Tuesday, 6 January 2015

The Netherlands Adventure – Part II: Sneek to Amsterdam with Ian & Sian - June & July 2014

This will be short pictorial record of our first few days aboard “Elle” which went past in a bit of a blur of newly learned experiences, bearing in mind that we had never travelled the Netherlands inland waterway system and that I am probably the world’s worst mechanic – and never having had any experience with inboard marine engine systems did not help!

Our first objective was to reach Amsterdam in time for Ian and Sian to catch their flights back to Lisbon and Horta on 9 June and then to continue until we found a place to winterize "Elle" before flying back to South AFrica on 30 July 2014.

3 June 2014: Sneek to Echtenerbrug - 26 kms.

We didn't stay in Sneek for very long as we had visited it a few times in March and while we were waiting for the engineers to finish up - but a most enjoyable city with a great vibe.

The journey to Echtenerbrug started in lovely weather which deteriorated and the wind was blowing quite hard when we crossed the Tjeukemeer. Echtenerbrug marina area is well recommended with diesel, a big chandlery and a Friesian pub (which we did not try).

Echtenerbrug mooring

Friesian pub

4 June 2014: Echtenerbrug to Zwartsluis - 40 kms.

Lovely trip with a two hour hold-up along the way but outside a pretty town with a lovely bank-side mooring. Great mooring at Sluispoort, just across the bridge from the old town.

Sluispoort mooring:
-          Mooring fee €1/m
-          Tourist tax €1 per person
-          Electricity €0.50/kw
-          Water €0.5/100 litres

Ian operating manual lift bridge.
Scenery en route.

Mooring Zwartsluis

Early morning Zwartsluis

Zwartsluis suburb.

6 June 2014: Zwartsluis to Almere – 70 kms.

Stunning day – sunny and no wind.
07h30 departed Zwartsluis
17h35 arrived Almere.
Free public mooring with no facilities right on the edge of suburbia. Bit of a scruffy town center but lovely, green suburbs.

Lifting bridge

Strange architecture

Public mooring #1

Our mooring

7 June 2014: Almere to Amsterdam – 34 kms.

08h00 Departed Almere.
12h30 Arrived Sixhaven Marina, Amsterdam.

Another stunning day and a special one as we crossed the Markemeer which is to the south east of the Ijsselmeer and which felt like we were in the ocean.

Zuidsluis before entering Markemeer

Amsterdam skyline
The liner Queen Elizabeth left her Amsterdam mooring as we arrived (I thought all the horns and sirens were announcing our arrival!).

Heading to the Markemeer to make a U-Turn

And off she goes!

Sixhaven Marina has a fantastic position as it is across the river from Amsterdam Central Station which you reach by a short ferry ride. But the marina can get really full so if you want to make an early departure, make arrangements with the port captain or you could be well and truly parked in.

Sixhaven moorings.

Feeding time.


We found Amsterdam a bit tatty and jam packed with tourists, especially the Red Light district but I think we owe the city another visit.

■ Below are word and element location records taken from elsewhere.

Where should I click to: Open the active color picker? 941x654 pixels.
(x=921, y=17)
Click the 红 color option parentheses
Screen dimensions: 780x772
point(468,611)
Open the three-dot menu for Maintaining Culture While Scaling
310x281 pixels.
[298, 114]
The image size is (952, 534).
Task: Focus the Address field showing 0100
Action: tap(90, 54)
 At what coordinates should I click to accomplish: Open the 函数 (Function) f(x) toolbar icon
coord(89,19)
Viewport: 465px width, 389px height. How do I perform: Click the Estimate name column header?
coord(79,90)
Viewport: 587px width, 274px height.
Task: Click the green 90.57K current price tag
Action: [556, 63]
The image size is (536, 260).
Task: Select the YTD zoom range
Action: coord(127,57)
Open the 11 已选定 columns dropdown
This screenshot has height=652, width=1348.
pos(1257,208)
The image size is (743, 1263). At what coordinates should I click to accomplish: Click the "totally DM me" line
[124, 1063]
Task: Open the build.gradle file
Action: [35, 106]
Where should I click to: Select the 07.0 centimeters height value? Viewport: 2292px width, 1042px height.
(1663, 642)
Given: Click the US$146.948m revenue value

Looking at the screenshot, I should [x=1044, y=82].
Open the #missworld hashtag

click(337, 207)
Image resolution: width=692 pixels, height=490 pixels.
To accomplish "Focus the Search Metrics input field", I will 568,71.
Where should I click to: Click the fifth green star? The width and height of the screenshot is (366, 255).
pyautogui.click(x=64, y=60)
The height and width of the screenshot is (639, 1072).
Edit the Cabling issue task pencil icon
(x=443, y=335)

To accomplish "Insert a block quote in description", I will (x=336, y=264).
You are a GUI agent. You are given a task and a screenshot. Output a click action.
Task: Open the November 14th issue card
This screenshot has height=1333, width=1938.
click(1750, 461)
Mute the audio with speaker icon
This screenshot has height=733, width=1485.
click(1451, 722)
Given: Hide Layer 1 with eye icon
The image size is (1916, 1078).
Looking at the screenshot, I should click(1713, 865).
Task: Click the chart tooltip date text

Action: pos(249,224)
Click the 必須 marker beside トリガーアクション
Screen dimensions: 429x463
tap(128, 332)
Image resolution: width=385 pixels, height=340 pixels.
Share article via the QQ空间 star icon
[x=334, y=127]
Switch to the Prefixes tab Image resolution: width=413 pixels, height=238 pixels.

Ferry arriving at Amsterdam station.

Ferry crossing

Wine tasting.

This is where we said "Totsiens" to Ian and Sian – we would never have gotten past first base without all their help, support and Ian’s seamanship coaching.

Thanks again Guys.

And now we were on our own!


  1. I think my wife Lisette would have dived overboard at the sight of the QE! We'll be following something like your route (at about 10% the pace) this year. It will be good to refer back for some details.

    1. The QE was a doddle as she was going pretty slowly - it's those big, double pusher barges which give me the heebs. 185m of unstoppable mass heading straight toward you is somewhat disconcerting.

    2. Not in our blog, yet, was our traverse through Amsterdam on our third day of cruising. We tried to cross in front of a commercial coming up behind us. In the end we just brushed his port side. Boy, was he and his wife pissed off! No need of Dutch, the hand signals were quite expressive!

    3. Wow, more than just an adrenaline rush!

  2. Oh, and I recommend a RYA Diesel course (google it). They are held all around the world (I did mine in a yacht club in Melbourne) to give you the basic skills and appreciation of the mechanics of this very important bit of gear. We had friends that had a air in the lines, and they spent a day and hundreds of dollars on phone calls around the world to get instructions on how to bleed the air out. The course would have given them enough info to perhaps have allowed them to fix it unaided.

    1. Good idea that - will look into it when we get back in June. In the meantime I will ask brother-in-law Ian for some tips while we are cruising through Belgium with them.